DEIR AL-BALAH, Gaza Strip — Israeli airstrikes killed at least 15 people, including women and children overnight in Gaza, according to hospital officials and a body count by an Associated Press journalist on Sunday.
The latest strikes occurred as Israeli Prime Minister Benjamin Netanyahu prepared to leave Monday for the United States, where he is expected to meet with President Joe Biden and address Congress to make his case for the nine-month war against Hamas while cease-fire negotiations continue. A team will be sent to continue talks on Thursday, Netanyahu's office said.
The already precarious humanitarian conditions inside besieged Gaza have worsened with the discovery of the polio virus as water and sanitation services have suffered for the territory's population of 2.3 million, most of it displaced. Traces of the virus were found in sewage samples in Gaza. The World Health Organization has said no one has been treated for symptoms caused by the infection.
Israel's military said that soldiers would be vaccinated, and it would work with organizations to bring in vaccines for Palestinians.
Israel's latest airstrikes were in the Bureij refugee camp in central Gaza, where nine people, including two children, were killed, and the southern city of Khan Younis, where at least six people were killed, including two girls. Men and women wept and embraced the small bodies in white shrouds.
''Unknown body of five-month baby'' was written on one.
Smoke also rose from the Nuseirat refugee camp in central Gaza, but there was no immediate word on casualties.
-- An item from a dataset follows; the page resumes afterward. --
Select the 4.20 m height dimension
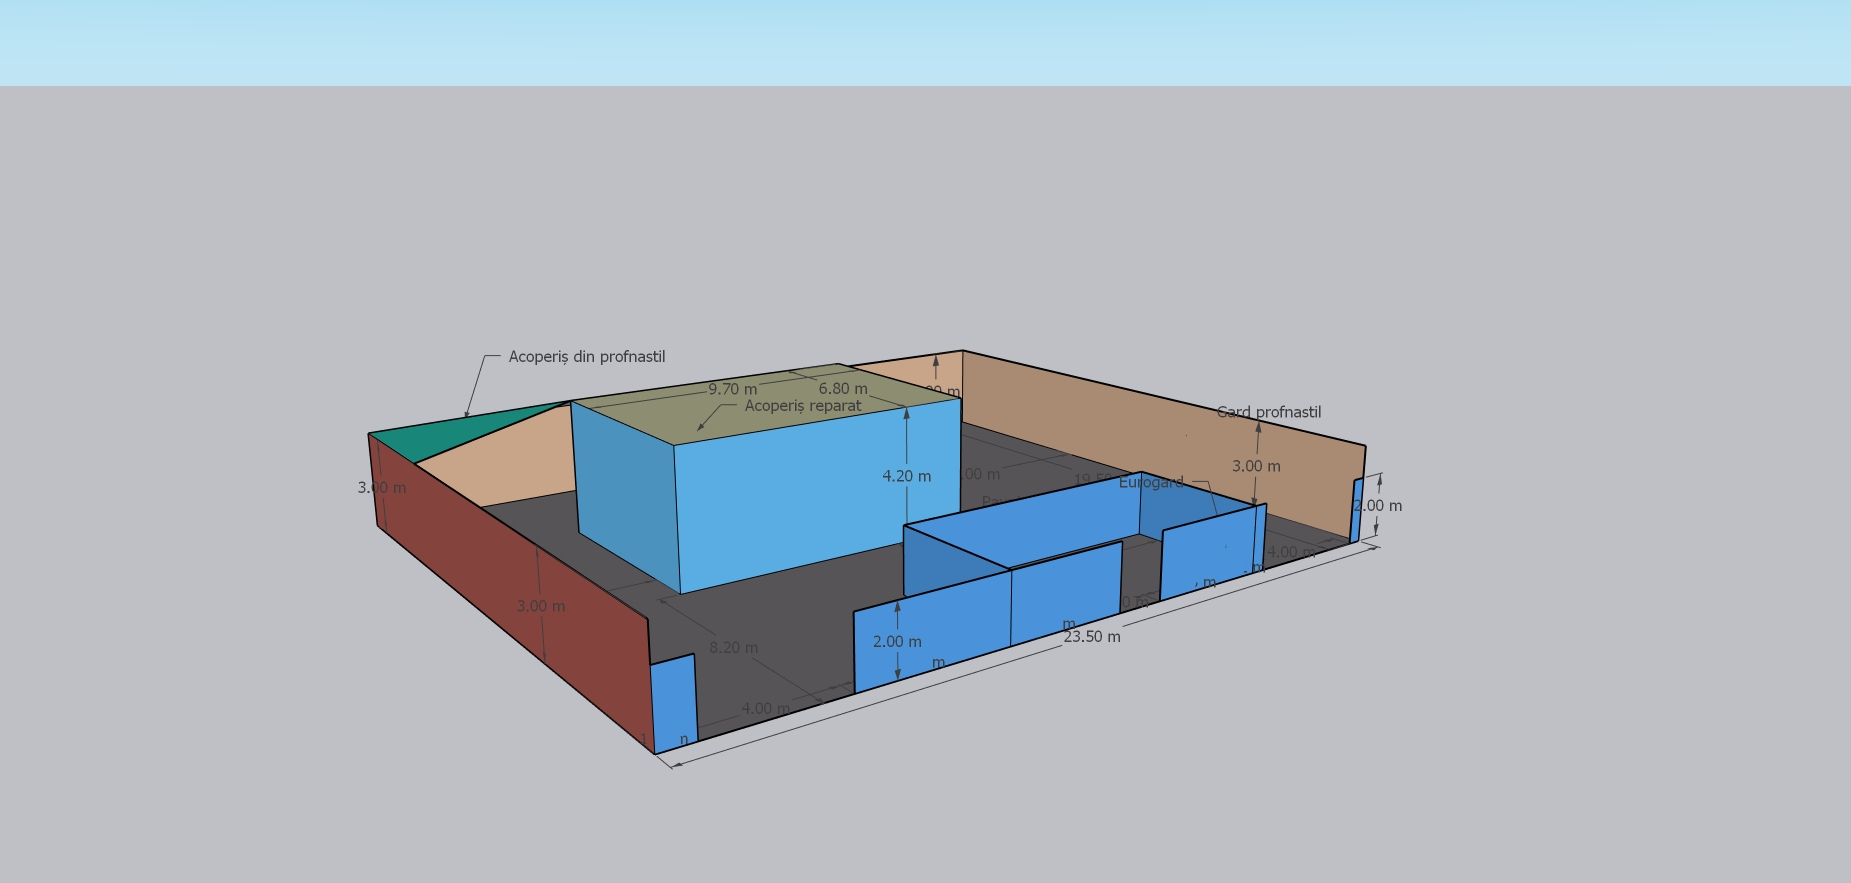 (x=906, y=476)

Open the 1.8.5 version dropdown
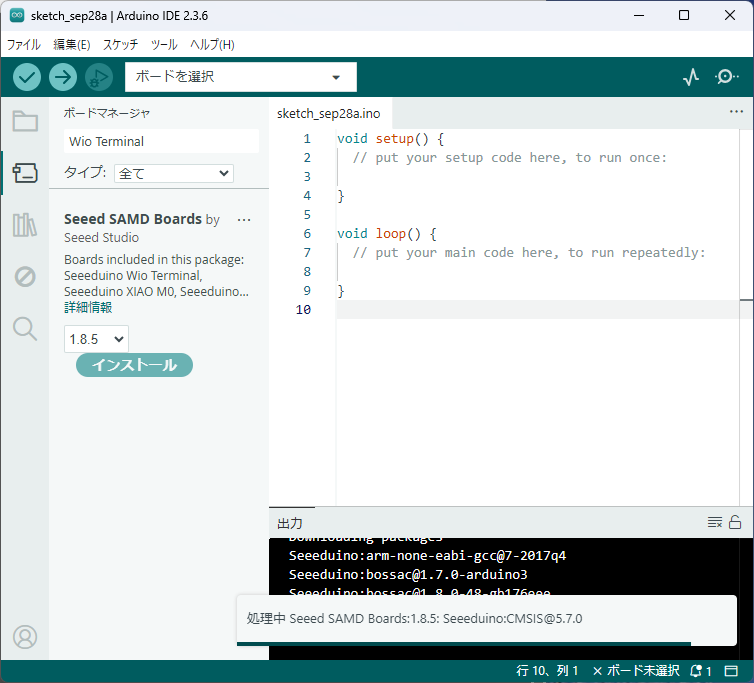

The war in Gaza has killed more than 38,900 people, according to the territory's Health Ministry, which doesn't distinguish between combatants and civilians in its count. The war began with an assault by Hamas militants on southern Israel on Oct. 7 that killed 1,200 people, most of them civilians, and took about 250 hostages. About 120 remain held, about a third of them believed to be dead, according to Israeli authorities.